**GOAL OF THE EXERCISE**
Beginning with the line that contains "The width and height of the screenshot is (1568, 374)." and concluding with the final line of the listing below, output each line exactly, and only those lines.

**EXERCISE MATERIALS**

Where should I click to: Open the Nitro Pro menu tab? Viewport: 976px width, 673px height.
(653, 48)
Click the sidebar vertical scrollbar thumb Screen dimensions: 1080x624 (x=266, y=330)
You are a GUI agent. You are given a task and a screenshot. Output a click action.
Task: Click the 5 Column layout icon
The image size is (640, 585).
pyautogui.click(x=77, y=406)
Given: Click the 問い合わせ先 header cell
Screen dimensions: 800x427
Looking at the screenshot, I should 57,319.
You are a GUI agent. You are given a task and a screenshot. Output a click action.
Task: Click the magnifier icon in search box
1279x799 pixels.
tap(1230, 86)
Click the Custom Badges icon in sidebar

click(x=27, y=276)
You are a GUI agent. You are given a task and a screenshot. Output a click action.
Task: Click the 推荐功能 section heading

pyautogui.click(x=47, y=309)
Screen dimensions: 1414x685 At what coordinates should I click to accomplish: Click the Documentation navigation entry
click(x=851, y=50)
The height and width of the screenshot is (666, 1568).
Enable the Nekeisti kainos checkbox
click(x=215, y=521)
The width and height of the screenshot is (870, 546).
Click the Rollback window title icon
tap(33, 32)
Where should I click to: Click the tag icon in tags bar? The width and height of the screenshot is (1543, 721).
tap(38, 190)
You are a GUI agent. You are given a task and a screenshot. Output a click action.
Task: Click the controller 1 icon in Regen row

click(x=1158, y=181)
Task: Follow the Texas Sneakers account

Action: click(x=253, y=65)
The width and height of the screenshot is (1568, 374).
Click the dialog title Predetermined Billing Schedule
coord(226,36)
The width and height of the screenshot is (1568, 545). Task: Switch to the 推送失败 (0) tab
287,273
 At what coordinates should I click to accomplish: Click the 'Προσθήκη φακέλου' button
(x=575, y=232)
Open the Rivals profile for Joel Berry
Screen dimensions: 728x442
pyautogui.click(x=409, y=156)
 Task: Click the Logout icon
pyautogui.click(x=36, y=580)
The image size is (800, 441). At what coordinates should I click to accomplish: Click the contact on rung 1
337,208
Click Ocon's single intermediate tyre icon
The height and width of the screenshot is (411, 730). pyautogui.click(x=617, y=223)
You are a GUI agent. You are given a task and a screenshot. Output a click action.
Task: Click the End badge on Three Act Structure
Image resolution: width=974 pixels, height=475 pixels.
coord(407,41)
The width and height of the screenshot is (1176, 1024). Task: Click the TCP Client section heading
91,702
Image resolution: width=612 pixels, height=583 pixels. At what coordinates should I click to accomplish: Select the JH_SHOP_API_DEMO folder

**RESULT FOR THIS EXERCISE**
The width and height of the screenshot is (1568, 374).
Click the dialog title Predetermined Billing Schedule
coord(226,36)
The width and height of the screenshot is (1568, 545). Task: Switch to the 推送失败 (0) tab
287,273
 At what coordinates should I click to accomplish: Click the 'Προσθήκη φακέλου' button
(x=575, y=232)
Open the Rivals profile for Joel Berry
Screen dimensions: 728x442
pyautogui.click(x=409, y=156)
 Task: Click the Logout icon
pyautogui.click(x=36, y=580)
The image size is (800, 441). At what coordinates should I click to accomplish: Click the contact on rung 1
337,208
Click Ocon's single intermediate tyre icon
The height and width of the screenshot is (411, 730). pyautogui.click(x=617, y=223)
You are a GUI agent. You are given a task and a screenshot. Output a click action.
Task: Click the End badge on Three Act Structure
Image resolution: width=974 pixels, height=475 pixels.
coord(407,41)
The width and height of the screenshot is (1176, 1024). Task: Click the TCP Client section heading
91,702
Image resolution: width=612 pixels, height=583 pixels. At what coordinates should I click to accomplish: Select the JH_SHOP_API_DEMO folder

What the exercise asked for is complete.